ArmySimulation In a mountainous landscape, software engineer Jason Mohr guides a virtual U.S. soldier to a narrow wooden bridge, where an Afghan leader meets him. He greets the villager and tries to negotiate passage across the bridge.

As they converse, an instructor monitors the scenario from another computer that receives Mohr’s physiological and psychological states from a special wireless headset worn by the player. Red and blue lines chart escalations in his physical and mental responses as Mohr repeatedly is denied permission to cross the bridge.

Such technology is being integrated into a training simulation developed by North Carolina-based Virtual Heroes Inc., for the U.S. Army John F. Kennedy Special Warfare Center and School at Fort Bragg.

The simulation — based on the “America’s Army” gaming technology — already is part of the center’s adaptive thinking and leadership training program, and the biometric measurement capability is being rolled out and tested there this month.

Training soldiers for special operations missions that may include negotiations and other diplomatic situations requires instructors to hone students’ cognitive and interpersonal skills.

Physiological data, such as heart and respiration rates, can clue them in to emotional responses that may have an impact on their performance in real-life settings.

“Our soldiers need to be able to function in extremely high-stress environments, so any experience that we can give them to be better at that, and give them increased self-knowledge about how they tend to respond, will be more effective for them,” says Maj. Edwin Deagle III, senior leadership training developer at the special warfare center and school.

In the past, negotiation training at the center was conducted through a series of lectures and practical exercises that required face-to-face interactions between students and role-players.

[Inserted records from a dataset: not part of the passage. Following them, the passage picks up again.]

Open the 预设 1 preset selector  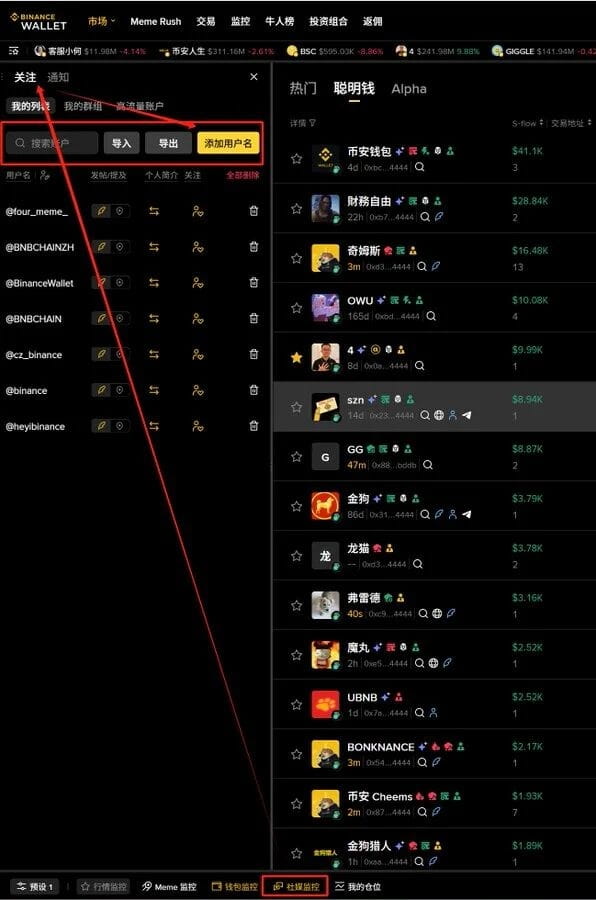point(35,887)
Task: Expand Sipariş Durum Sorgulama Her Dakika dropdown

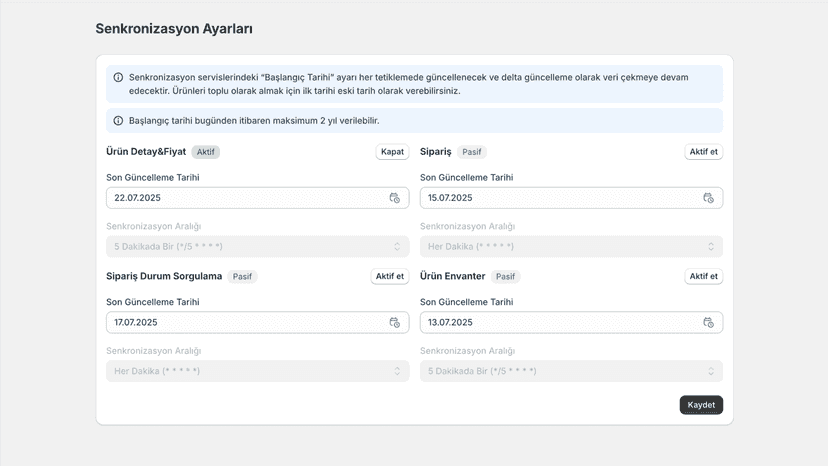Action: [258, 371]
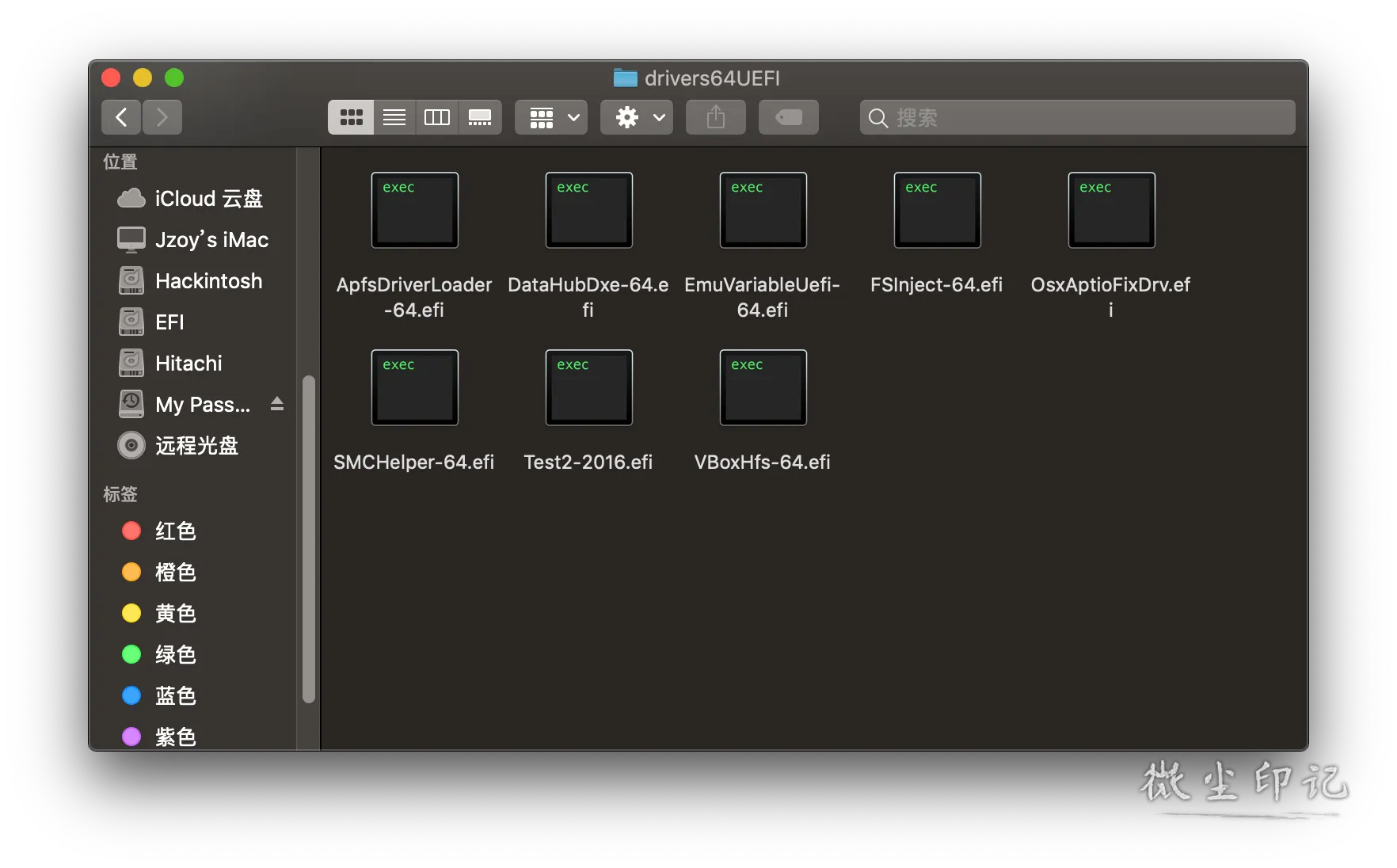Open the gear action menu
The width and height of the screenshot is (1397, 868).
[x=637, y=117]
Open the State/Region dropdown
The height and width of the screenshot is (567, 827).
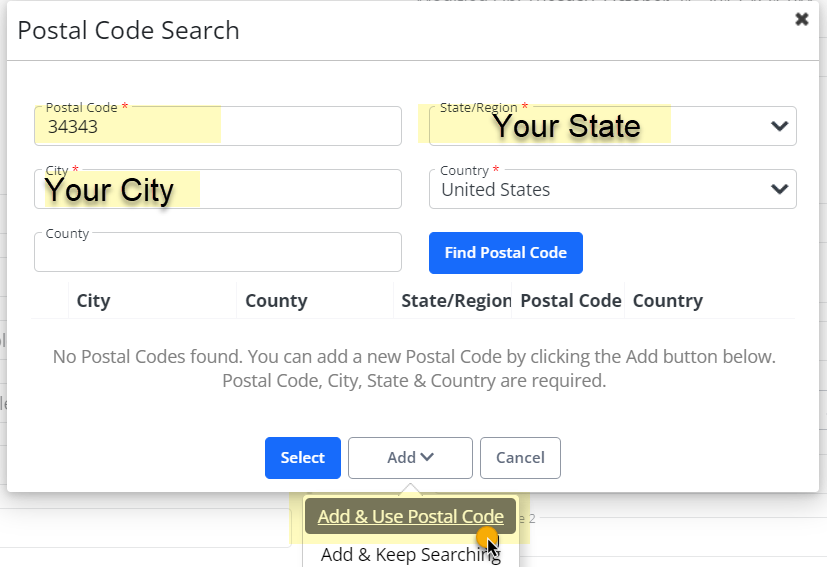612,126
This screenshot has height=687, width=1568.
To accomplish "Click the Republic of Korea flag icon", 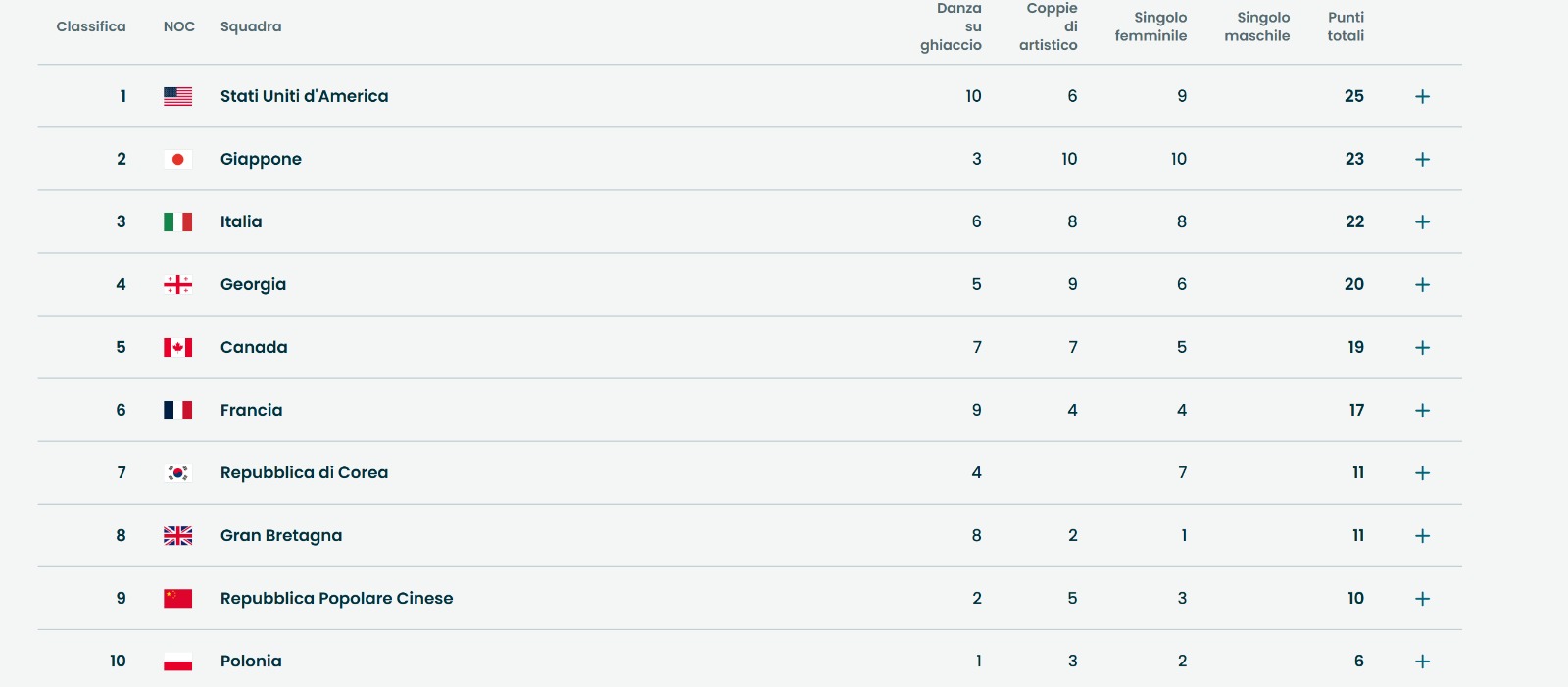I will coord(177,472).
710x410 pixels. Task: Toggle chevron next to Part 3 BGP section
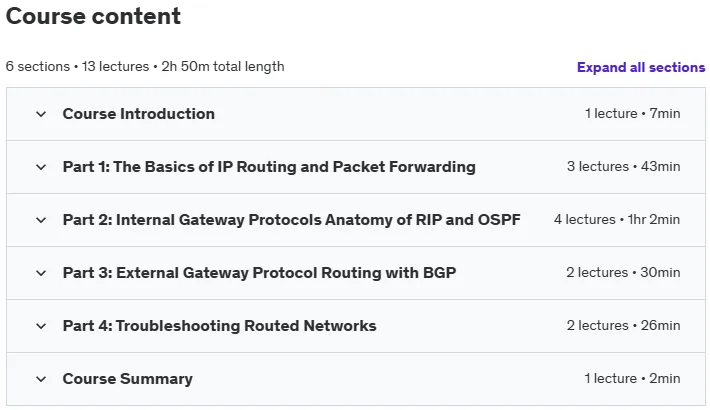pos(41,273)
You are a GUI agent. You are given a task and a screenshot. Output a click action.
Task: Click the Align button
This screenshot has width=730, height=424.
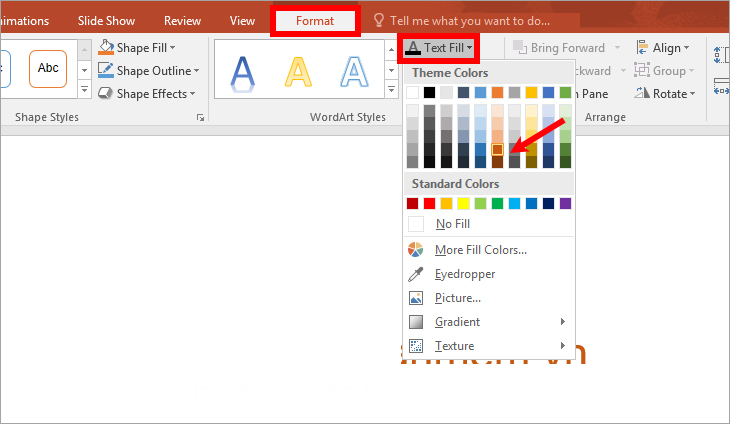tap(667, 48)
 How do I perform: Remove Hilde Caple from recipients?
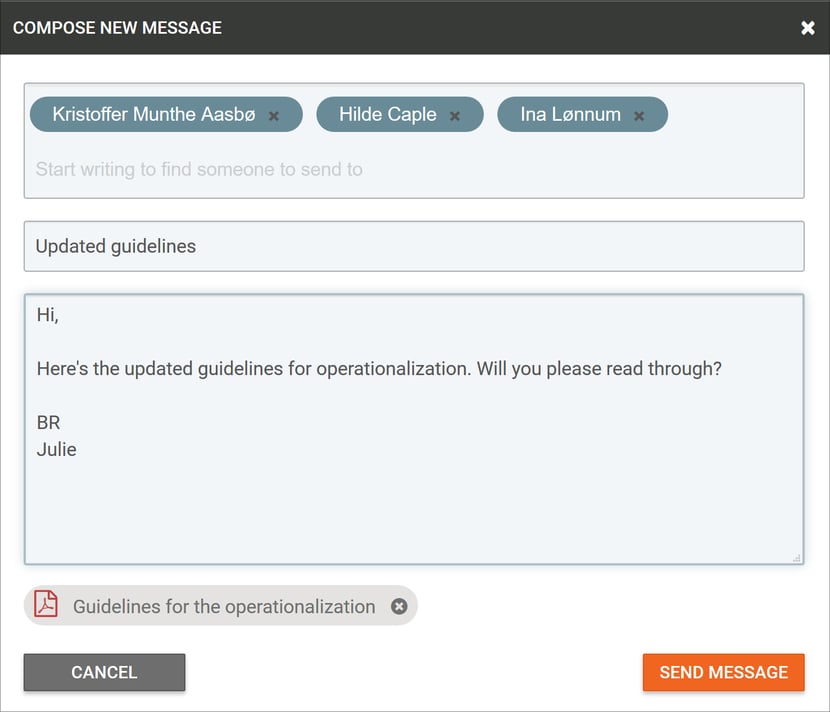pos(455,116)
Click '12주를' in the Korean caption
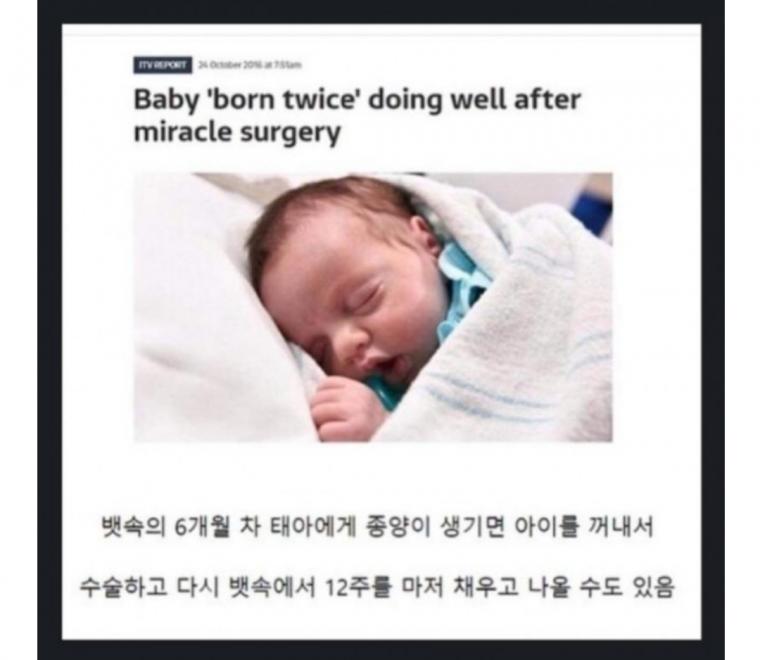760x660 pixels. [x=357, y=587]
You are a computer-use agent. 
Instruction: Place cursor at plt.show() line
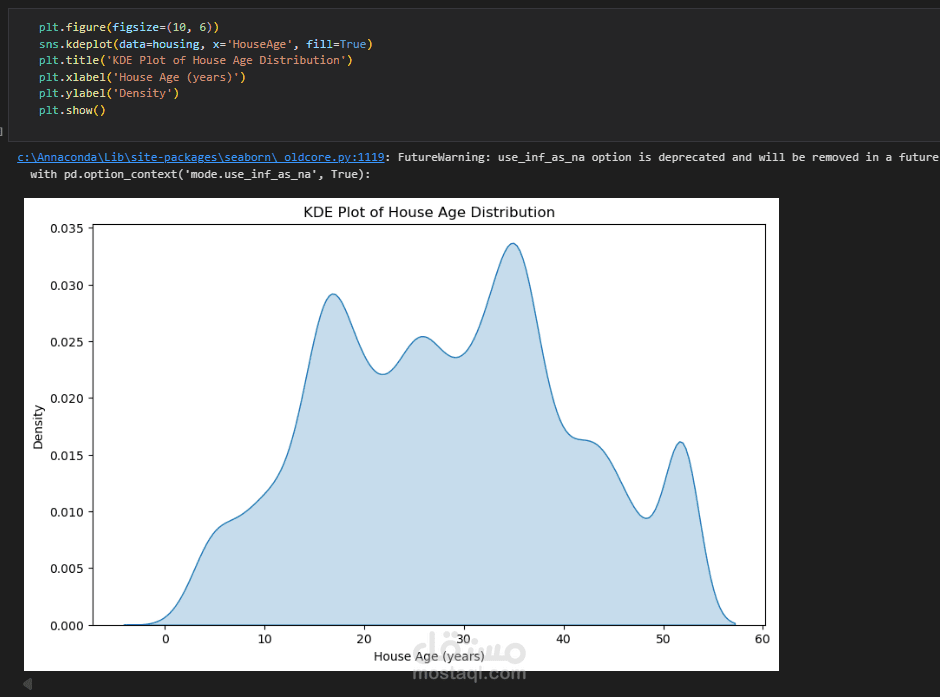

“The cross-cultural aspect really wasn’t effectively being conveyed when we did this in classroom exercises, because you knew you were talking to sergeant so-and-so, or captain so-and-so. So we went looking for ways to enhance the training exercises,” says Deagle.

Three years ago the school found a way by adapting “America’s Army” to fit into its training curriculum. The resulting advanced thinking and leadership simulation immerses Special Forces in a realistic environment to test negotiation skills before meeting role-players face-to-face in mock villages during live exercises.

After completing classroom training, soldiers sit down at computers and don headsets outfitted with microphones that enable communications with teammates and role players.

Virtual Heroes provided voice-masking capabilities in the game so that players couldn’t easily recognize their classmates.

“This provides a layer — an ‘enemy’ — they can hide behind,” says Mohr.

Once the virtual drill is completed, instructors take students through an evaluation, or after-action review, to discuss how they fared. More often than not, they have to rely upon students’ recollections and reasoning.

“In these training environments, there’s a lot of subjective information that’s collected,” says Randy Brown, chief technical officer for Virtual Heroes.

“One of the reasons that we were interested in looking at physiological vectors was to have an additional measurement other than self reporting,” says Deagle. Physical responses are more objective and “people tend to believe in the data a little bit more,” he adds.

Correlating those physical responses to events and actions in a session can help students pinpoint triggering factors and improve their abilities.

To capture the physiological data, Virtual Heroes turned to a commercially available headset technology, made by EmSense Corp. Sensors at contact points on the ear and on the forehead can capture temperature, detect motion and monitor blood volume, pulse and breathing. Two electroencephalogram (EEG) sensors monitor the electrical activity in the brain. All of these components generate “virtual vectors” that the gaming company could then incorporate into the simulation, says Brown.

The special warfare center and school specified two virtual vectors for incorporation into the simulation. One was a physical response vector, to capture soldiers’ adrenaline “rush,” and the other was a mental response vector, to represent when soldiers processed novel information.

In the simulation, students are assigned roles on a Special Forces team and are given various missions. They move around and interact with other participants from a first-person point of view. When a player has a mental response, a blue exclamation point icon pops over the avatar’s head in the instructor’s view screen.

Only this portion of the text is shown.